*** Block opens ***

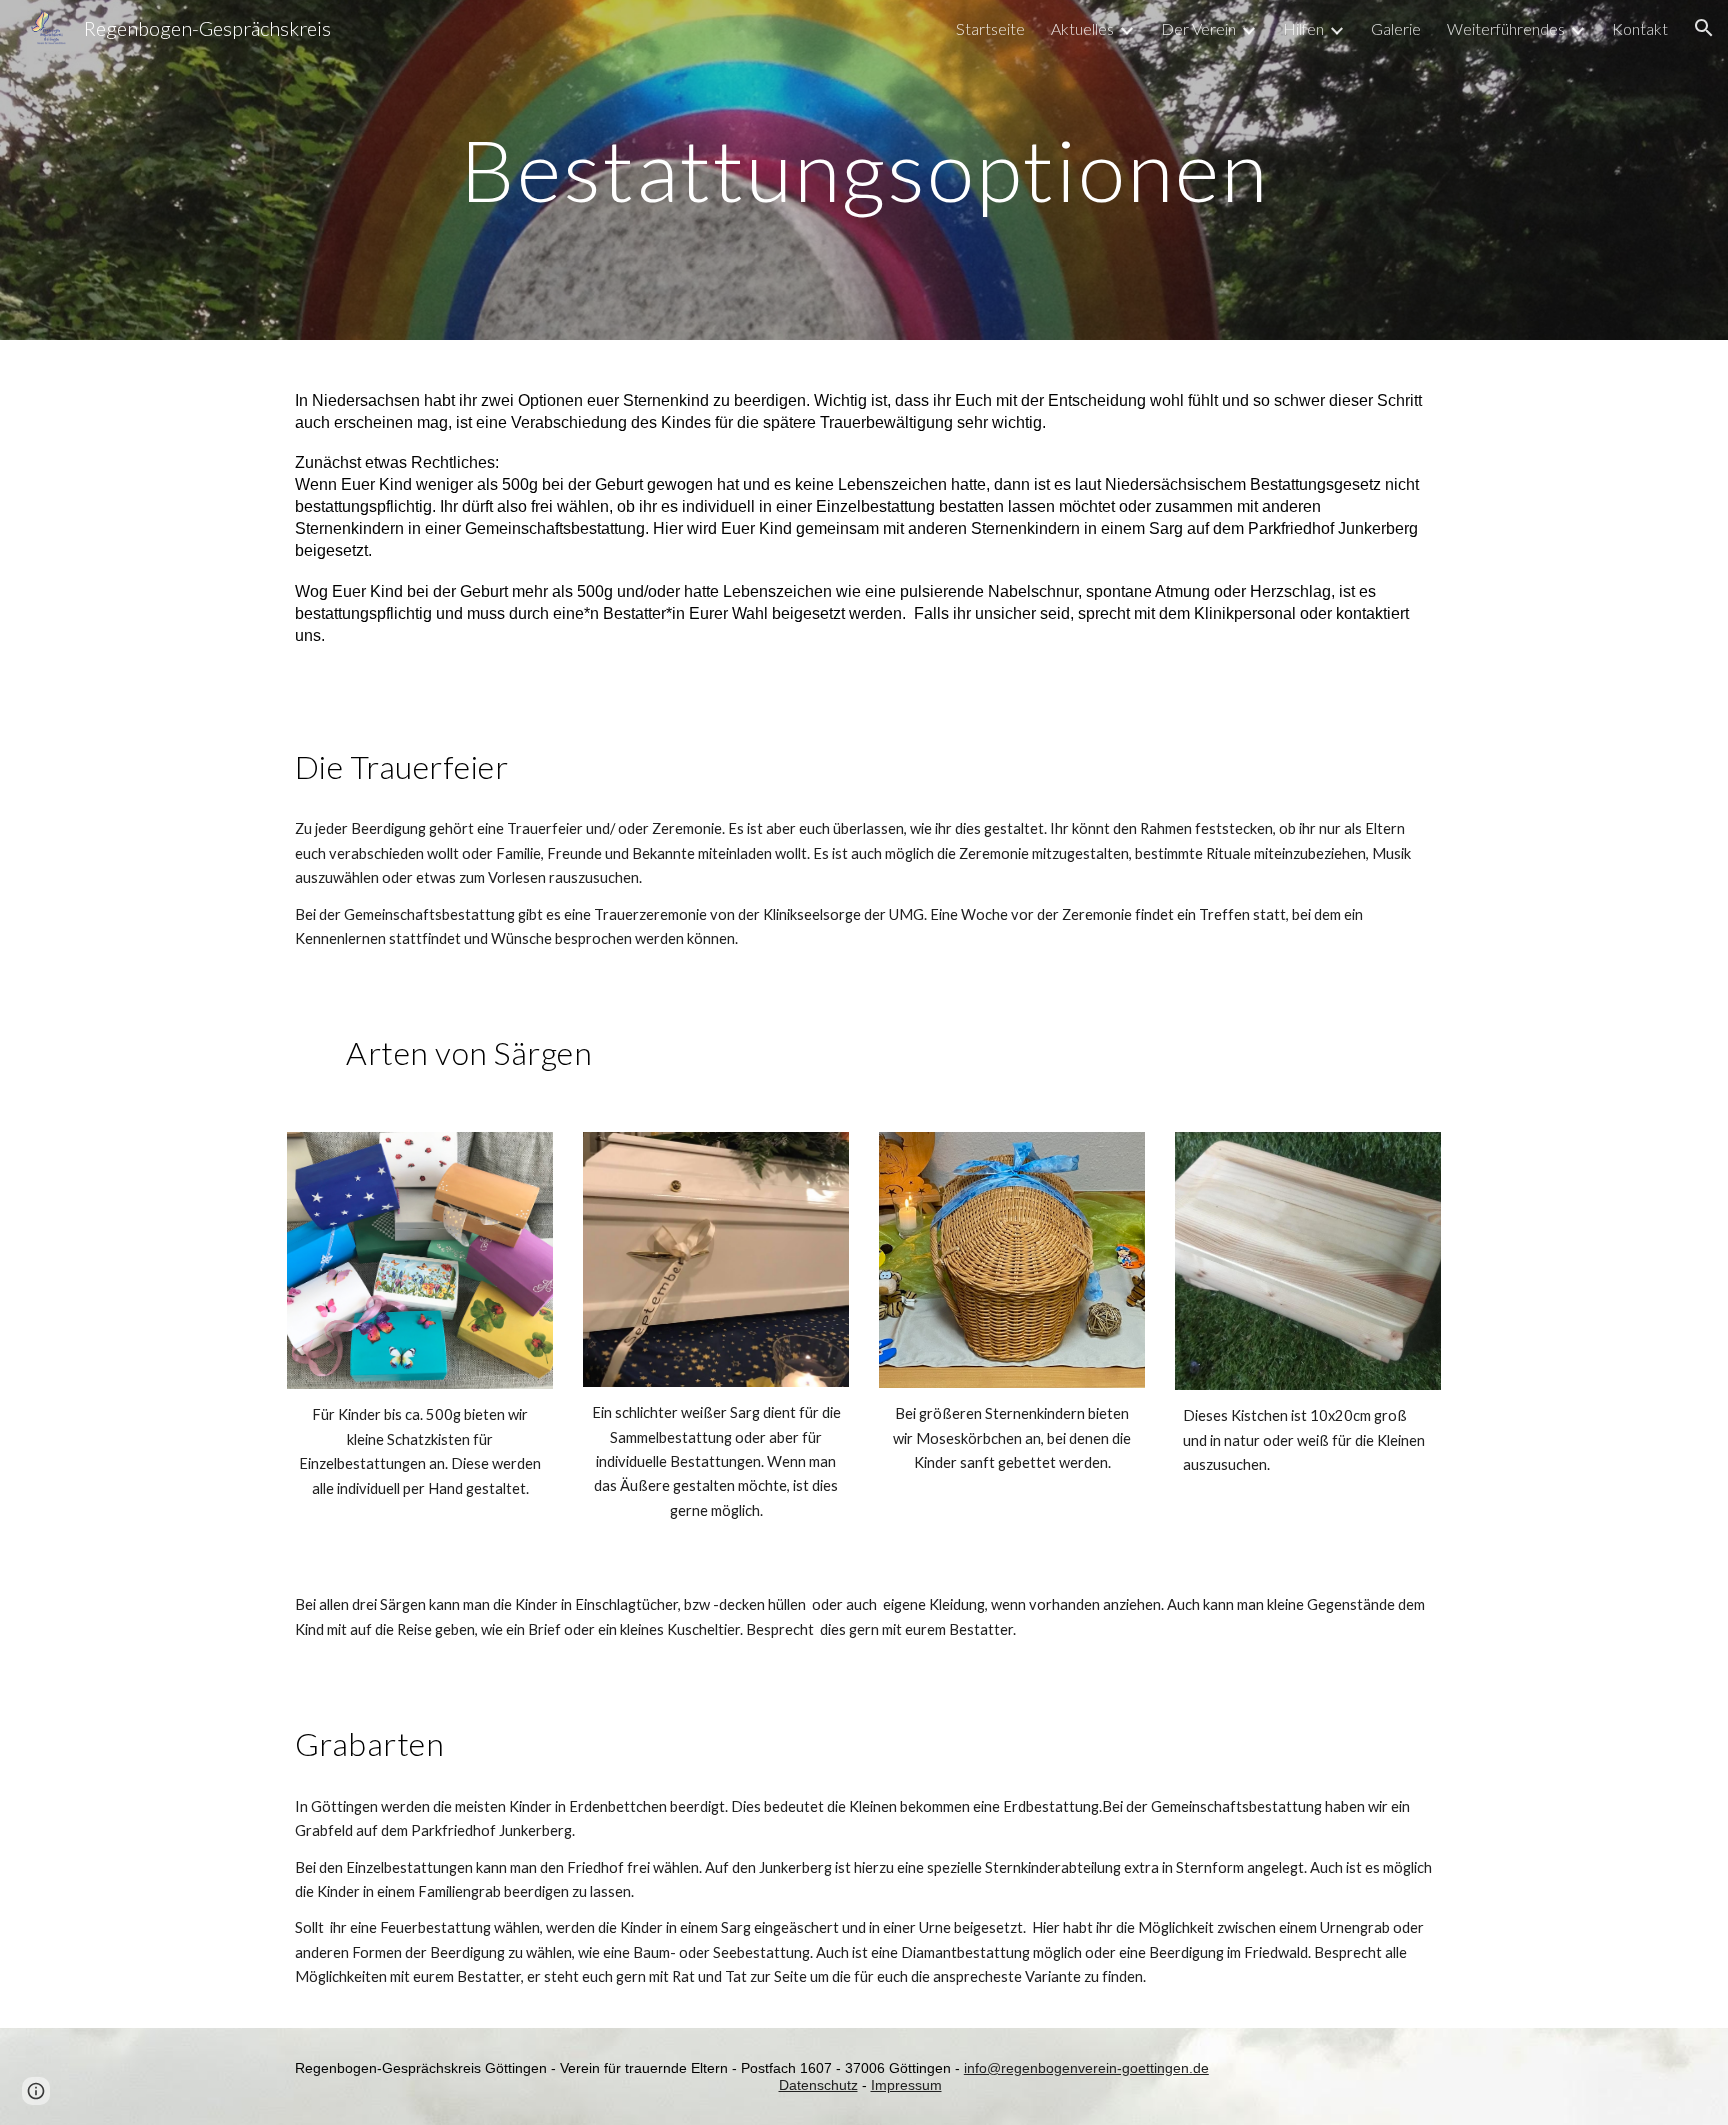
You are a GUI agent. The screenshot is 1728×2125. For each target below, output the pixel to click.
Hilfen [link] (1303, 28)
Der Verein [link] (1198, 28)
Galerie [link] (1396, 28)
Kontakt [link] (1640, 28)
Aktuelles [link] (1082, 28)
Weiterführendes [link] (1506, 28)
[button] (1704, 28)
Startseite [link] (990, 28)
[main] (864, 169)
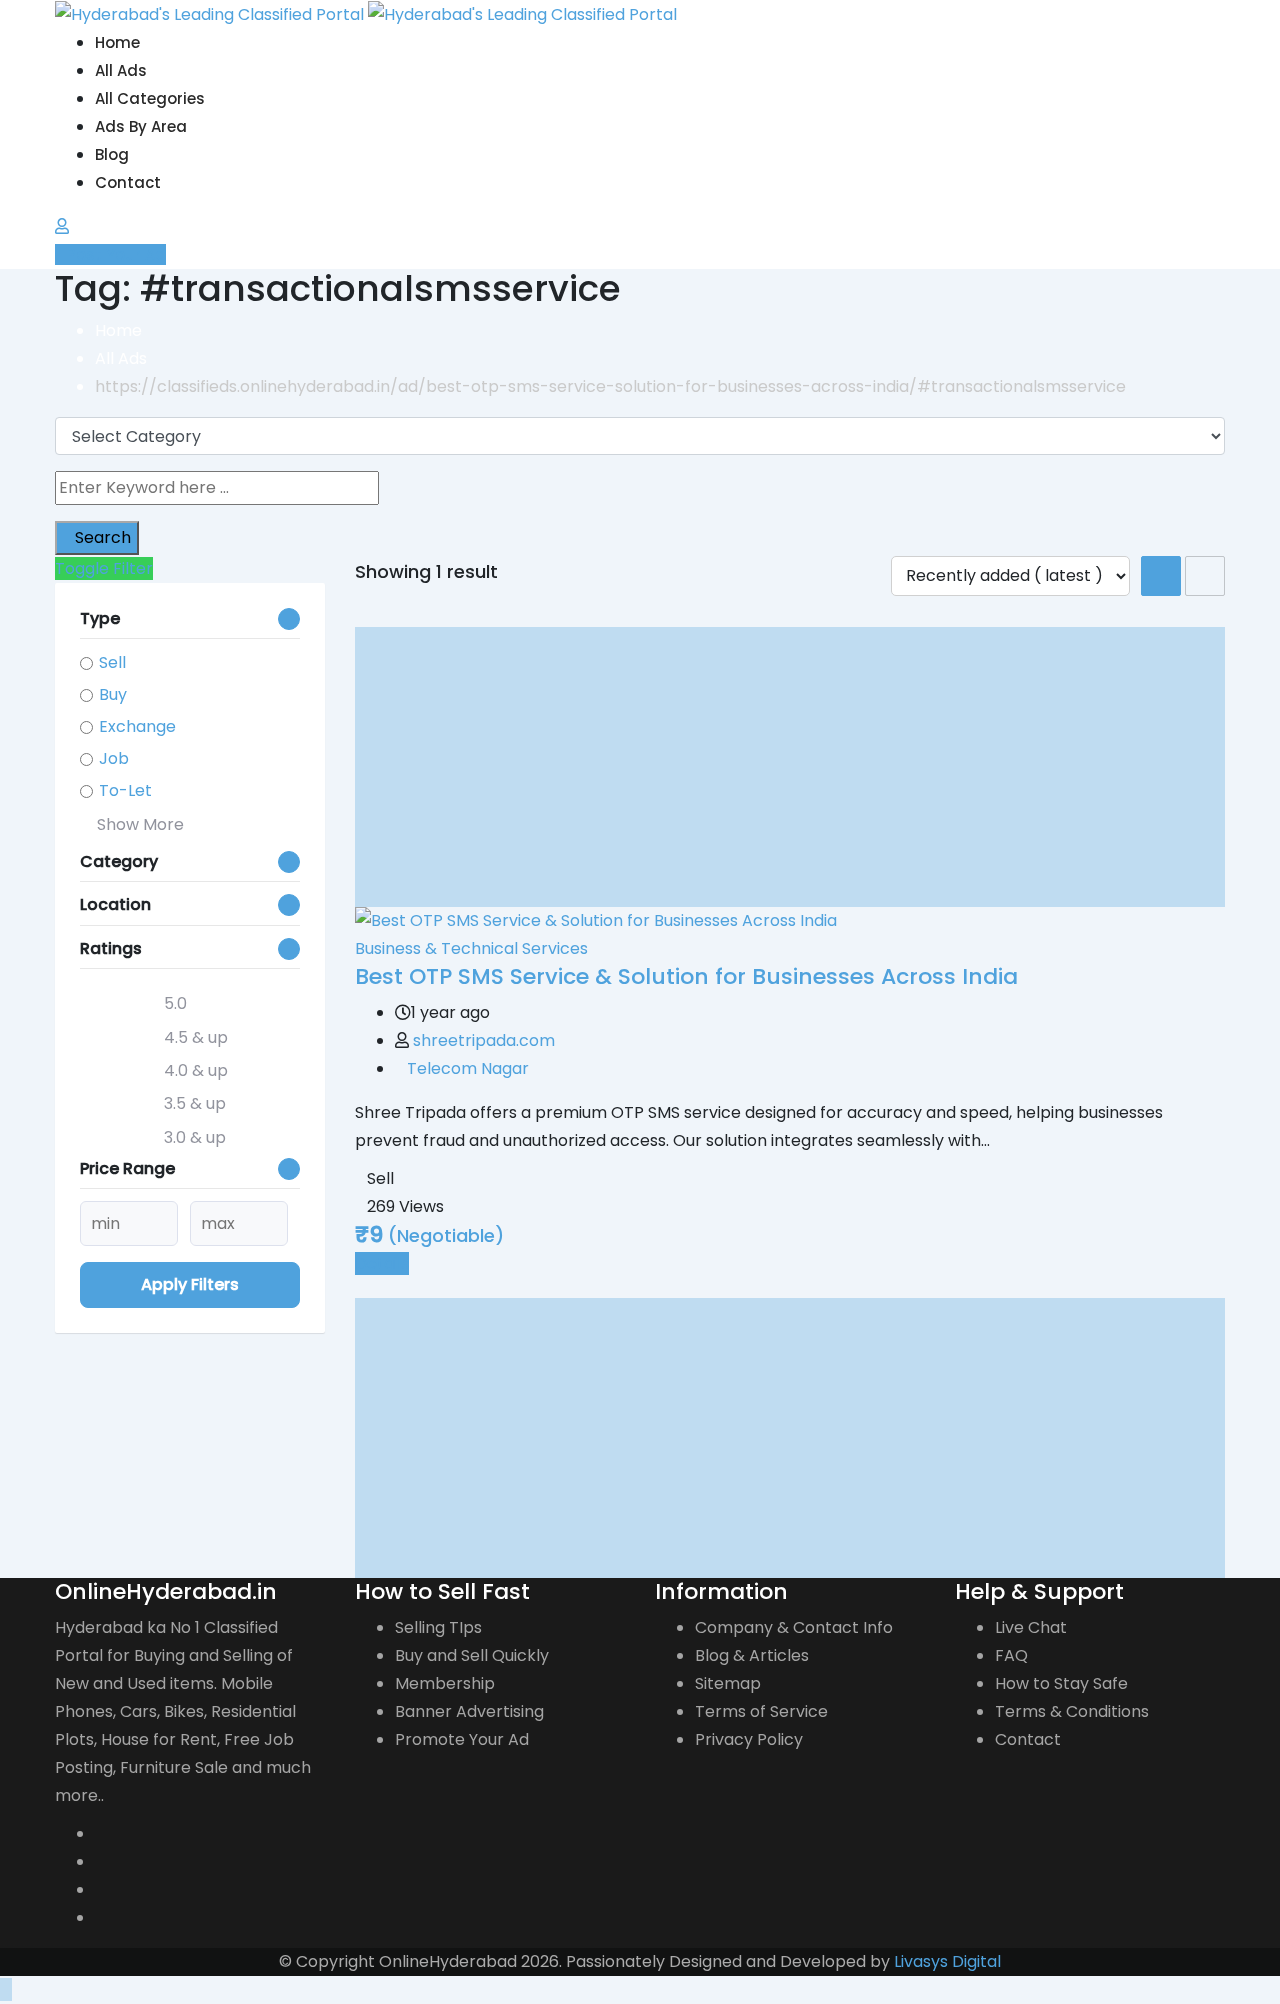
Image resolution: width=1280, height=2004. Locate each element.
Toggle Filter (104, 568)
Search (103, 537)
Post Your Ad (116, 254)
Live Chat (1031, 1627)
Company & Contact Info (794, 1627)
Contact (128, 182)
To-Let (125, 790)
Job (114, 758)
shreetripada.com (484, 1040)
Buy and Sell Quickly (472, 1655)
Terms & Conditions (1072, 1711)
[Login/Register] (62, 226)
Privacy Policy (749, 1739)
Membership (445, 1683)
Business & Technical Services (471, 948)
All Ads (121, 70)
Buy (113, 694)
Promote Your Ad (462, 1739)
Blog (112, 154)
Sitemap (728, 1683)
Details (382, 1263)
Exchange (137, 726)
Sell (112, 662)
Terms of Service (761, 1711)
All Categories (150, 98)
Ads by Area (141, 126)
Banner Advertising (469, 1711)
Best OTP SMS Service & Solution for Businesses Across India (686, 976)
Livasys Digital (947, 1961)
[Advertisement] (790, 767)
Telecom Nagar (468, 1068)
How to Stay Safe (1061, 1683)
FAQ (1011, 1655)
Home (117, 42)
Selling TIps (438, 1627)
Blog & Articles (752, 1655)
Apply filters (190, 1284)
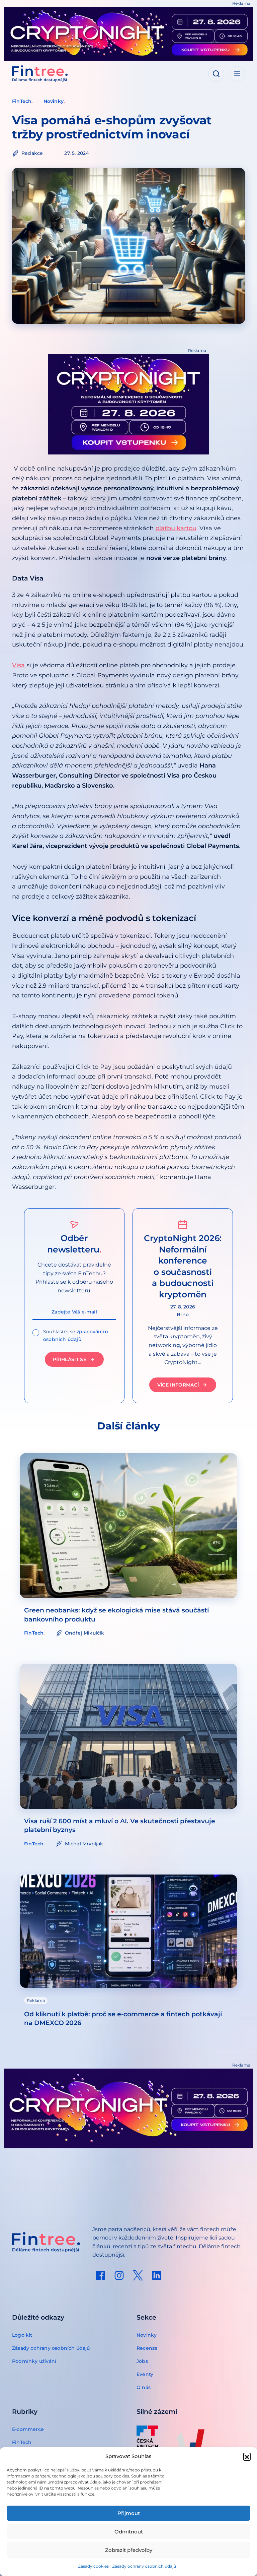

*** Block closes ***

WORK TASK: Print out the whole of the material word for word, without pictures.

SOLUTION TO THE EXERCISE:
You are a GUI agent. The screenshot is 1728×2125. For each target below, output the pixel to click.
Hilfen [link] (1303, 28)
Der Verein [link] (1198, 28)
Galerie [link] (1396, 28)
Kontakt [link] (1640, 28)
Aktuelles [link] (1082, 28)
Weiterführendes [link] (1506, 28)
[button] (1704, 28)
Startseite [link] (990, 28)
[main] (864, 169)
Image resolution: width=1280, height=2004. Locate each element.
Toggle Filter (104, 568)
Search (103, 537)
Post Your Ad (116, 254)
Live Chat (1031, 1627)
Company & Contact Info (794, 1627)
Contact (128, 182)
To-Let (125, 790)
Job (114, 758)
shreetripada.com (484, 1040)
Buy and Sell Quickly (472, 1655)
Terms & Conditions (1072, 1711)
[Login/Register] (62, 226)
Privacy Policy (749, 1739)
Membership (445, 1683)
Business & Technical Services (471, 948)
All Ads (121, 70)
Buy (113, 694)
Promote Your Ad (462, 1739)
Blog (112, 154)
Sitemap (728, 1683)
Details (382, 1263)
Exchange (137, 726)
Sell (112, 662)
Terms of Service (761, 1711)
All Categories (150, 98)
Ads by Area (141, 126)
Banner Advertising (469, 1711)
Best OTP SMS Service & Solution for Businesses Across India (686, 976)
Livasys Digital (947, 1961)
[Advertisement] (790, 767)
Telecom Nagar (468, 1068)
How to Stay Safe (1061, 1683)
FAQ (1011, 1655)
Home (117, 42)
Selling TIps (438, 1627)
Blog & Articles (752, 1655)
Apply filters (190, 1284)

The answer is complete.